Human overlords raise their own problems, of course. The daily news reveals the suffering that tends to result from powerful, unaccountable humans. Now, we might consider empowered humans as a regrettable “lesser of two evils” solution if the alternative is mass death. But they aren’t actually a solution at all.
Why aren’t they a solution at all? It’s because these empowered humans are part of a decision-making system (the AI proposes certain approaches, and the humans accept or reject them), and the humans are the slow and increasingly inefficient part of it. As AI power increases, it will quickly become evident that those organizations that wait for a human to give the green light are at a great disadvantage. Little by little (or blindingly quickly, depending on how the game plays out), humans will be compelled to turn more and more of their decision making over to the AI. Inevitably, the humans will be out of the loop for all but a few key decisions.
Moreover, humans may no longer be able to make sensible decisions, because they will no longer understand the forces at their disposal. Since their role is so reduced, they will no longer comprehend what their decisions really entail. This has already happened with automatic pilots and automated stock-trading algorithms: these programs occasionally encounter unexpected situations where humans must override, correct, or rewrite them. But these overseers, who haven’t been following the intricacies of the algorithm’s decision process and who don’t have hands-on experience of the situation, are often at a complete loss as to what to do—and the plane or the stock market crashes.1
Finally, without a precise description of what counts as the Al’s “controller,” the AI will quickly come to see its own controller as just another obstacle it must manipulate in order to achieve its goals. (This is particularly the case for socially skilled AIs.)

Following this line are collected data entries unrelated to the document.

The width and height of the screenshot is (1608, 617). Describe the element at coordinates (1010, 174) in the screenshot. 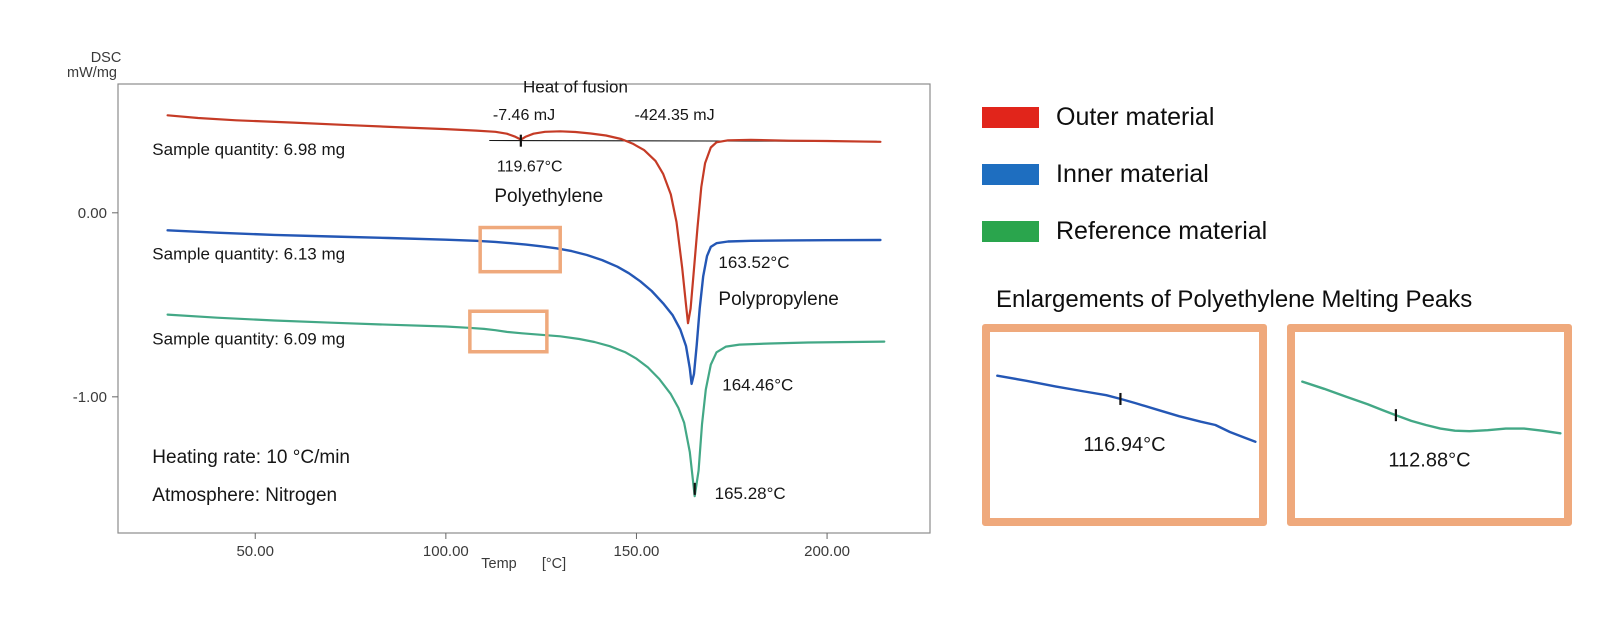

I see `legend-swatch-blue` at that location.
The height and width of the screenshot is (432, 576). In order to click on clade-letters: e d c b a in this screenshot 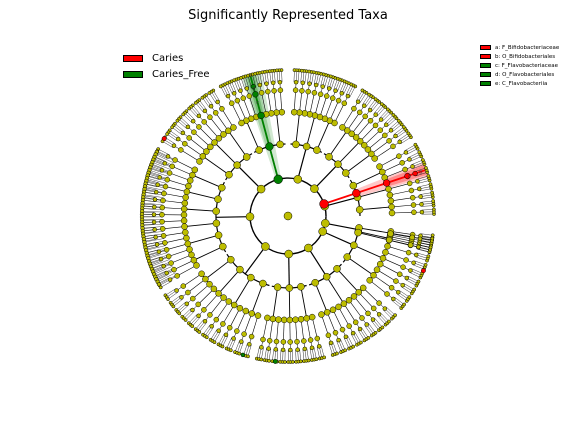, I will do `click(336, 126)`.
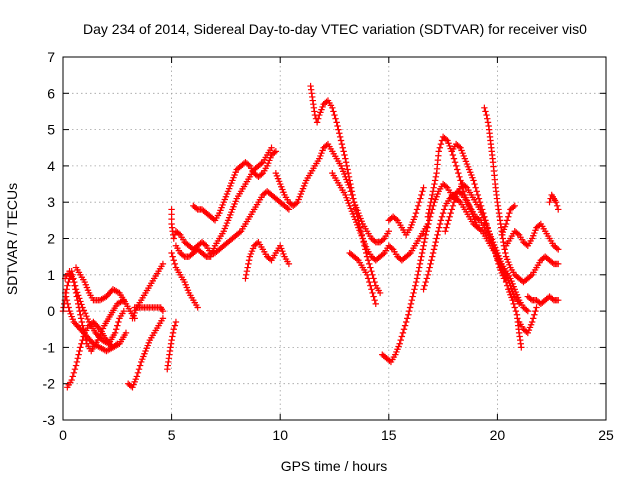 The image size is (640, 480). I want to click on x-tick-label: 15, so click(389, 435).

Consider an AI that is tasked with enhancing shareholder value for a company, but whose every decision must be ratified by the (human) CEO. The AI naturally believes that its own plans are the most effective way of increasing the value of the company. (If it didn’t believe that, it would search for other plans.) Therefore, from its perspective, shareholder value is enhanced by the CEO agreeing to whatever the AI wants to do. Thus it will be compelled, by its own programming, to present its plans in such a way as to ensure maximum likelihood of CEO agreement. It will do all it can do to seduce, trick, or influence the CEO into agreement. Ensuring that it does not do so brings us right back to the problem of precisely constructing the right goals for the AI, so that it doesn’t simply find a loophole in whatever security mechanisms we’ve come up with.